The 2nd command merely skips the confirmation prompt by specifying “-y”.
Run the cluster delete command
Example 1: cluster delete command from a different node
172.31.46.119 and run the following command:
pxctl cluster delete 048cc2f8-022e-47d9-b600-2eeddcd64d51
Node 048cc2f8-022e-47d9-b600-2eeddcd64d51 successfully deleted.
Example 2: cluster delete command from the same node
172.31.33.252 and type:
pxctl cluster delete 651ca0f4-c156-4a14-b2f3-428e727eb6b8
Node 651ca0f4-c156-4a14-b2f3-428e727eb6b8 successfully deleted.
Prevention of data loss
If any node hosts a volume with replication factor = 1, then we disallow decommissioning of such a node because there is data loss.
One possible workaround to go through with the decommission of such a node is to increase the replication of single replica volumes by running “volume ha-update”.
Once completely replicated onto another node, then re-attempt the node decommission. This time, the volume already has another replica on another node and so decommissioning the node will reduce the replication factor of the volume and remove the node.
Automatic decommission of storage less nodes
- Storage less nodes that are initialized and added to the cluster may not be needed once they complete their tasks (for ex in a scheduler workflow).
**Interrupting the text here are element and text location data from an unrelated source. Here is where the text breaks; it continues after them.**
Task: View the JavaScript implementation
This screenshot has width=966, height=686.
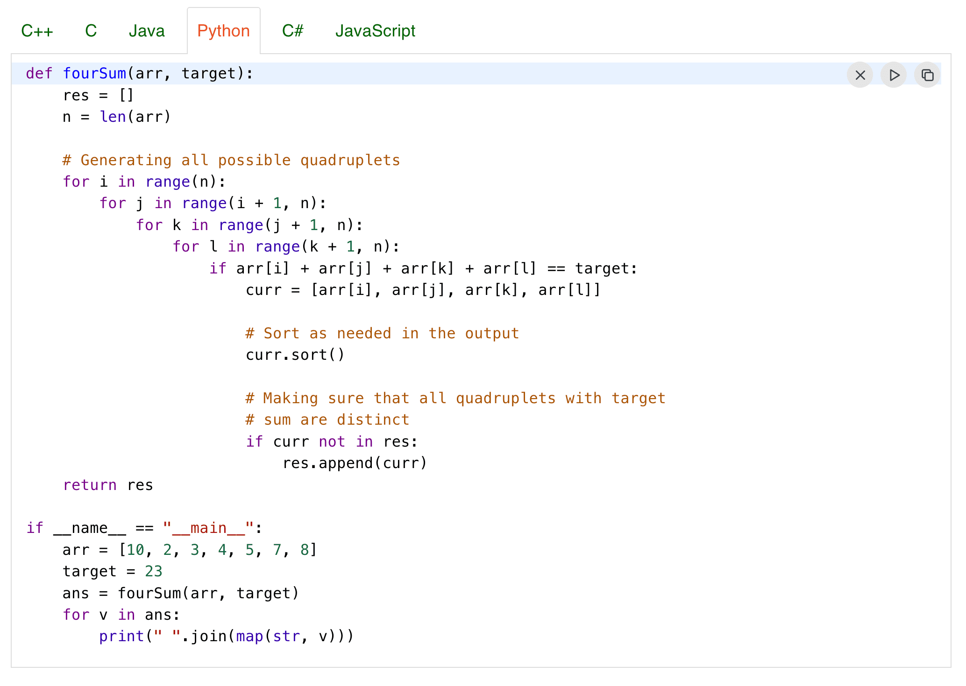Action: click(375, 31)
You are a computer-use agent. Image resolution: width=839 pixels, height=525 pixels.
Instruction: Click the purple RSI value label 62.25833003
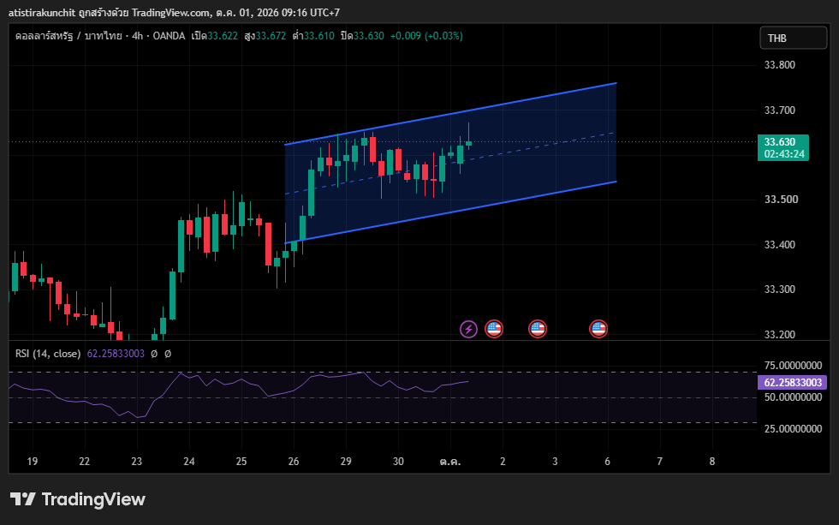793,383
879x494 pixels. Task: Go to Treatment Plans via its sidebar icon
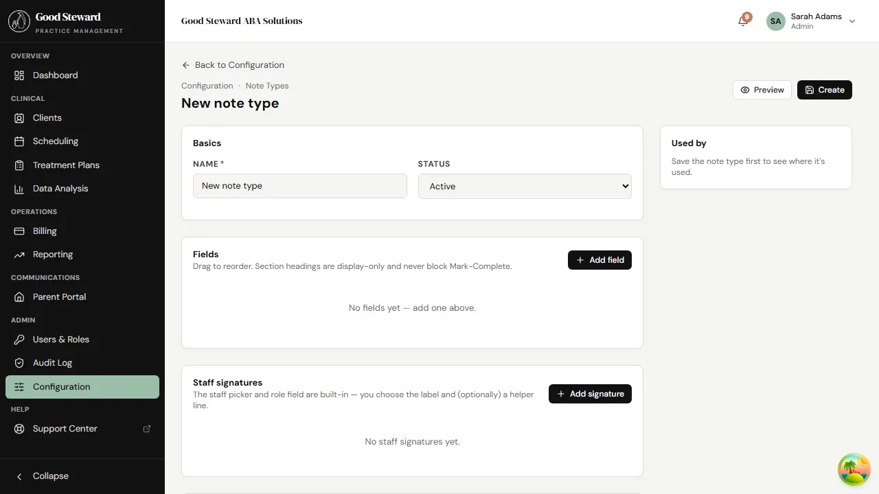[21, 165]
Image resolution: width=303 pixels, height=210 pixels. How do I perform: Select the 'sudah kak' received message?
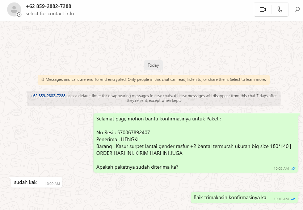click(x=37, y=182)
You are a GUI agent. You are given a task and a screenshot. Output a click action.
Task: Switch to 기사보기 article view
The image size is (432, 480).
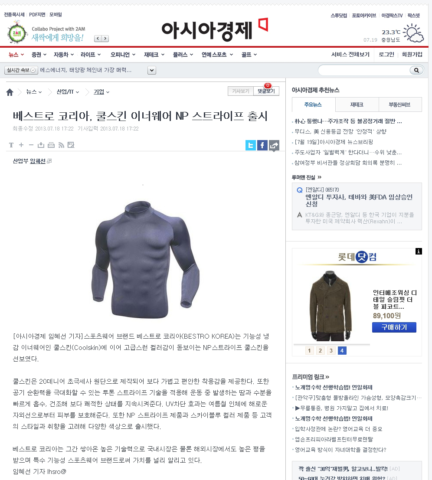pos(241,91)
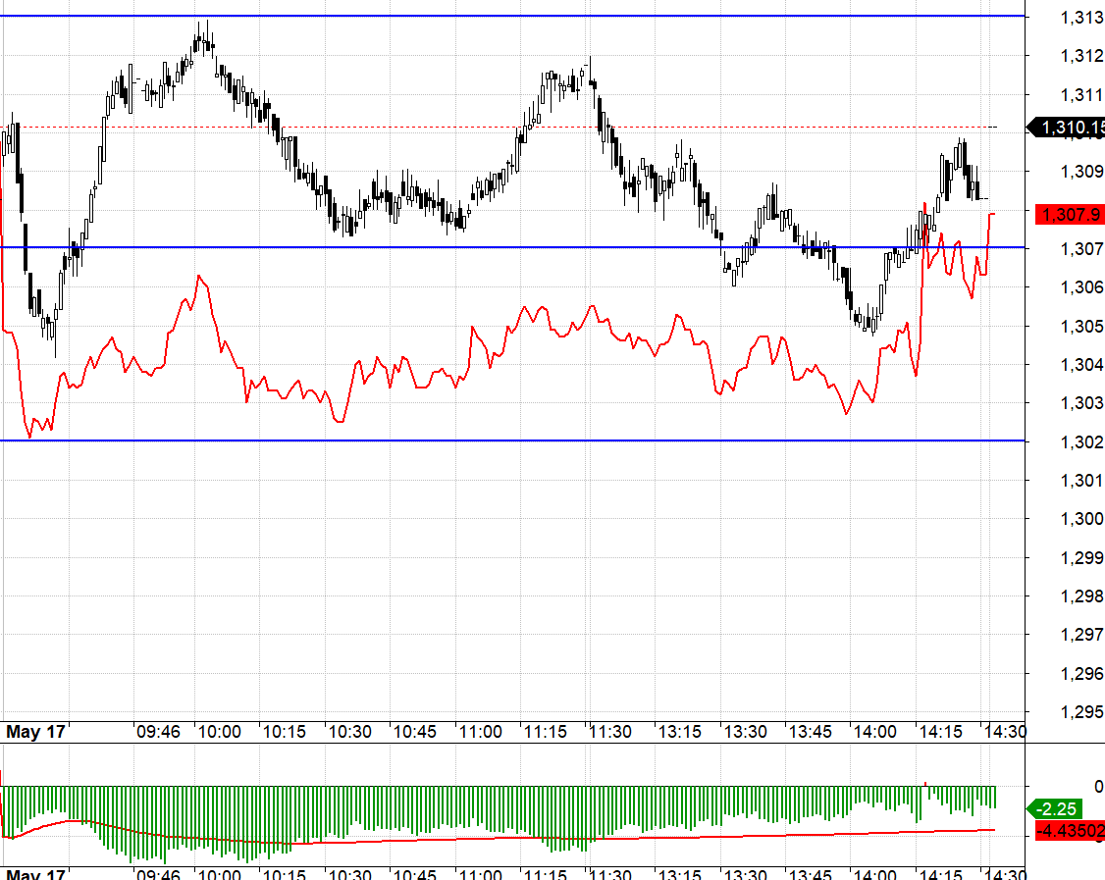Image resolution: width=1105 pixels, height=880 pixels.
Task: Click 14:30 on the main chart time axis
Action: coord(1005,732)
If they are taken offline/destroyed, the cluster will still retain the nodes and mark them as offline.
- If eventually a majority of such nodes exist, the cluster won’t have quorum nodes that are online. The solution is to run cluster delete commands and remove such nodes. This gets more laborious with more such nodes or frequency of such nodes added and taken down.
- To help with this, PX waits until a grace period of 48 hours. After this period offline nodes with no storage will be removed from the cluster. There is no CLI command needed to turn on or trigger this feature.